El taller de Maca (II): Una canica especial

Conocí a Maca el día que mi canica de la suerte cayó en una coladera.
—¡Imposible dejarla ahí! —me dijo un hombrecito que en ese momento pasaba por el lugar—. Sé de muy buena fuente que si no la recuperas, la mala suerte caerá sobre ti. No querrás que eso suceda.
Debía ser otro adulto que no recordaba que alguna vez fue niño. Pensé que trataba de asustarme y no le di importancia a sus palabras. No así a la pérdida de mi canica.

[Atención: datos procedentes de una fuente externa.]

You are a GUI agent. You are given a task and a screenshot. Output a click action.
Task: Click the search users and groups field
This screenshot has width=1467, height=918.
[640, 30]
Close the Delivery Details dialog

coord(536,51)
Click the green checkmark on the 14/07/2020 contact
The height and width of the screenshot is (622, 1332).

Se preguntarán qué de importante puede tener una canica, que hay cientos, quizá miles como aquella. Y tienen razón, pero cuando uno se acostumbra a tirar con una canica, no la dejas hasta que se estrella o se hace pedacitos. Solo entonces le dices adiós y escoges otra.
—Intenta sacarla con ésto —me dijo el hombrecillo, ofreciéndome una cucharilla larga larga, que quien sabe de dónde sacó.
Cuando mi canica de la suerte estuvo fuera de la coladera, di las gracias al extraño y eché a correr en dirección a la escuela, pues la campana ya estaba llamando a formación.

Después sabría que aquel señor se llamaba Maca y que tenía un local en el portal que está frente al jardín. Un taller de reparación de mentiras.